Sheila: We tell that to staff, too. We can train you how to work in a hospital, what the priorities are, how to work as a guest in that space and be effective, but no one can backfill that historical knowledge you have of the community. You know how long these two people have been into it with each other, or how long these two families have been into it with each other. You understand what this is like. I think that’s why our people are so successful.
LeVon: Another thing, too, is people feel comfortable talking to us. There are things that we could ask a patient that doctors aren’t comfortable asking, or aren’t going to ask.
Sheila: Or if the doctors ask, the patients are not comfortable answering.
LeVon: Or will lie about. We’re really good at handling those situations, at kind of interpreting for the hospital staff what’s going on.
Is your program kind of “plug and play,” or can hospitals change things, depending on circumstances?
Sheila: We’ve been doing this a long time, long enough to know that what we do works.
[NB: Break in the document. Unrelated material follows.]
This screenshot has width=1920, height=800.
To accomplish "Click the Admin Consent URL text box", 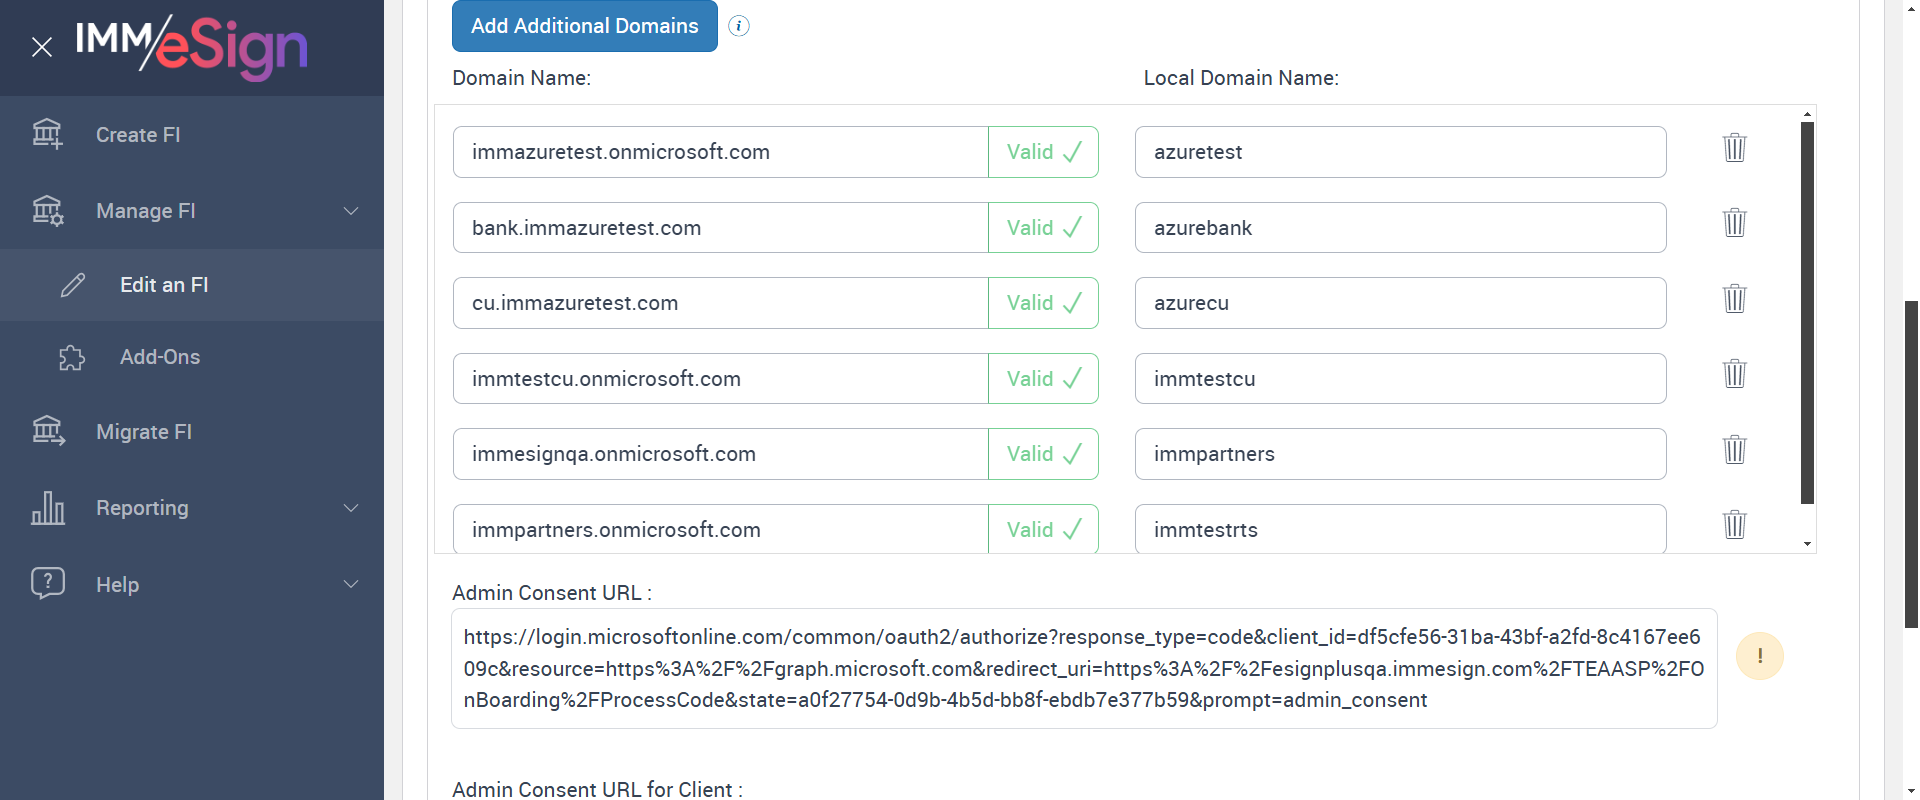I will [1084, 668].
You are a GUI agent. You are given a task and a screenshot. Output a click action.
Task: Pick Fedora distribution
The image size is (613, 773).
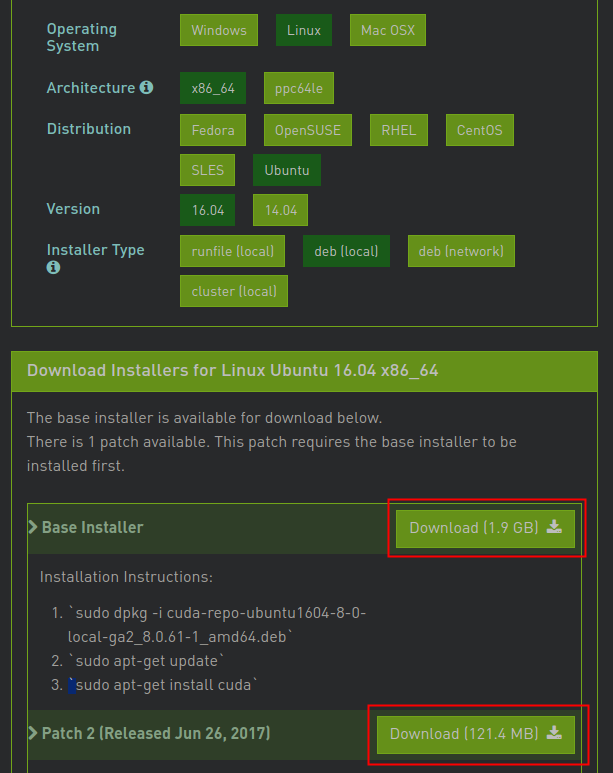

So yes, we have a set program, a way we do things. But we also know that every system has constraints. I think we’ve learned a lot along the way about how to keep the core principles of the program—the things that make it functional and effective—while adapting to a variety of different environments with their own specific needs.
We have replicated this program in multiple hospitals and in other cities, and there are accommodations that actually need to be made for patient population, which can change from hospital to hospital, and for different locales. Institutions themselves change. They may change their target demographic, for instance, which might change how and whether they even want to approach this issue. They may want to be known as a hospital that’s proactively addressing violence, they may not. We’ve accommodated those kinds of shifts even within a single institution over time.
Are there any policy changes that you think would help either prevent violence or help those affected by it—whether it’s a victim, family, community, or perpetrator?
Sheila: There are a couple I can think of, but the overarching theme is that we don’t have a good system in the United States for forgiveness. Do we really believe you should be held accountable for whatever you did at 18 for the rest of your life? Even if the answer is yes, I don’t think we’re being reasonable with how we apply that belief. Because a lot of the constraints we’re placing on individuals who have had brushes with the law end up disabling whole communities of people from having any access to traditional resources, whether economic, civic, or social.
Crime victim compensation, for example: you’re precluded from access to these funds if you’re not an “innocent victim.” The rules literally say that, but I’m putting it in air quotes because who even knows what it really means? In practice, it means that if a police officer ever documents that he or she suspects you were in a gang, that alone can be enough to preclude you from ever getting compensation. And the compensation we’re talking about is not a stack of cash, it’s money for expenses you’ve incurred as a result of being a victim.
LeVon: There’s no system that answers the question, What’s enough punishment? Part of what we’re building out at Acclivus is a process to help change that. Because that has to be part of it. The goal of hospital response is to provide a necessary service to victims and families, but it’s also to make a change—to prevent the next cycle of violence. You can’t do that unless you’re willing to believe in the real possibility of redemption and act on that belief.